Lafayette wanted to know how old the lovely Susannah Reid on television was so Sandyballs got out his laptop and hacked into her webcam. Turned out she was about forty and we could just see her getting ready to go to bed after a strenuous morning on the Breakfast programme. Lafayette then wanted to see what Sharon Stone was doing but Sandyballs vetoed that on the grounds she might not be wearing any knickers and would look too rude.

Anyway, to the ramble. The NERDS climbed up and up the Downs to show Dio the view over the Weald which had all allegedly been covered in forest in Roman times. Dio was impressed; there hadn’t been many ancient Romans in New York and trees were a bit scarce in Manhattan so he kept taking photos like all Americans do. Matt told him that the Romans had felled most of the trees to build a fleet of ships to be led by Princess Diana when she sailed against the Spanish Armada, and Dio was even more impressed with Britain’s strange history.

● **Data section**
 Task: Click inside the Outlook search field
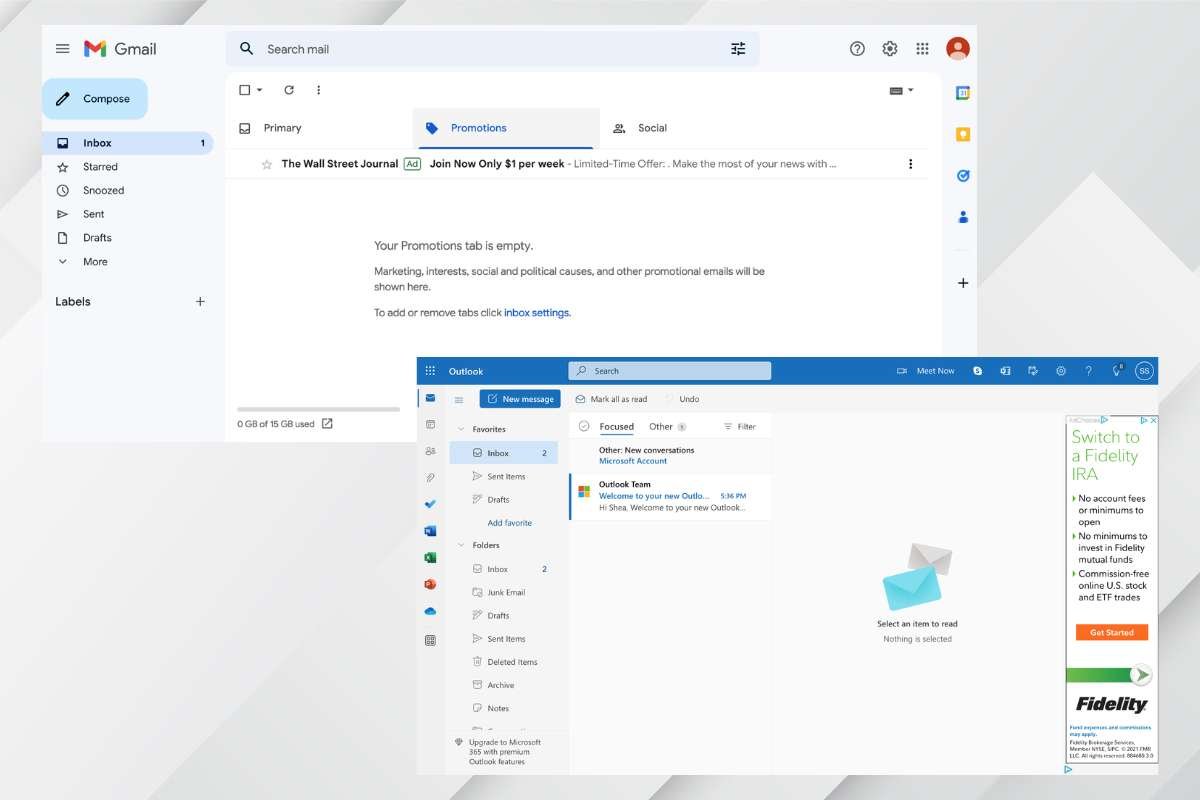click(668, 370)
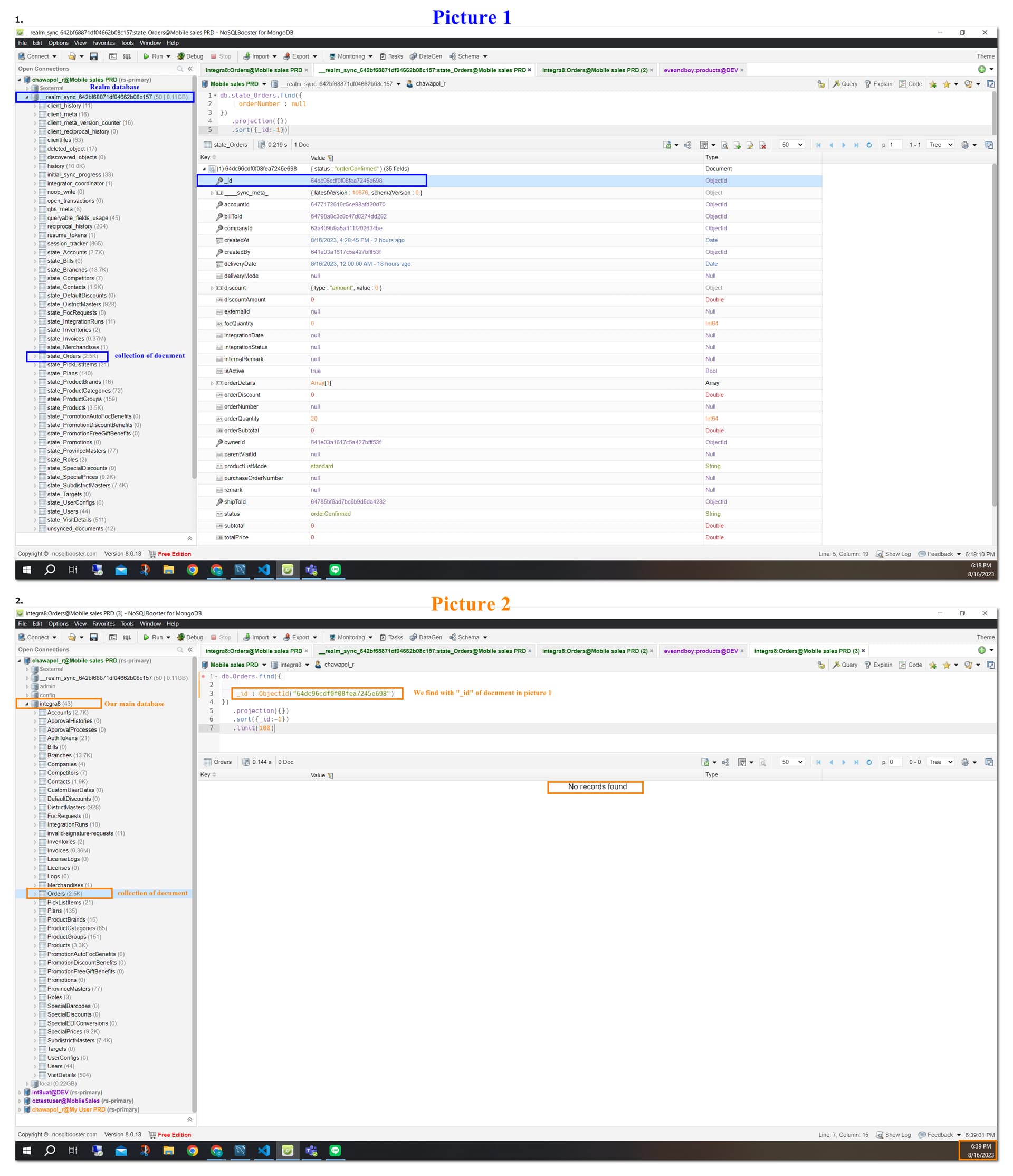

● **Set exercise A**
Answer these questions using the ramble story above.
(i) About how old did Susannah Reid turn out to be?
(ii) On what grounds did Sandyballs veto seeing what Sharon Stone was doing?
(iii) According to Matt, why had the Romans felled most of the trees?
● **Set exercise B**
Carry on the ramble story from its final sentence.

● **Task response A**
(i) About forty.
(ii) She might not be wearing any knickers and would look too rude.
(iii) To build a fleet of ships to be led by Princess Diana when she sailed against the Spanish Armada.

● **Task response B**
Eventually, after a lot of slipping around in mud and stuff the NERDS arrived at The Anchor in Ringmer which was Bronco’s favourite watering hole ….. Except he wasn’t there. “ Has an old bald bloke called Bronco been in?” asked Lafayette. The barmaid looked blank and just then Bronco himself breezed in. “Oh you meant Molestor Malcolm, the old git; why didn’t you say? “ rejoined the barmaid, and we knew we’d got the right person.

Bronco looked in fine form having recently got over the NERDS’ Christmas dinner which was when we’d last seen him, so we all sat down and ordered huge lunches. Sandyballs said ( a propos of nothing) that Lafayette’s looks had declined in proportion to the further he had climbed up the Immigration management scale[Pot calling the kettle black! – see Sandyballs’ portrait. Ed.] and that’s why he had scared young Flintoff.
Lafayette was miffed at this and accused Sandyballs of having milked the system during his career by all the lavish expenditure he had incurred with his stays abroad and switching diplomatic residences etc. He implied he was as big a social climber as the Captain and was only having a big wedding for his daughter so that he could get Elton John to play the organ and have Tina Turner and Arthur Brown lead the dancing. Blows with handbags were exchanged and order was restored.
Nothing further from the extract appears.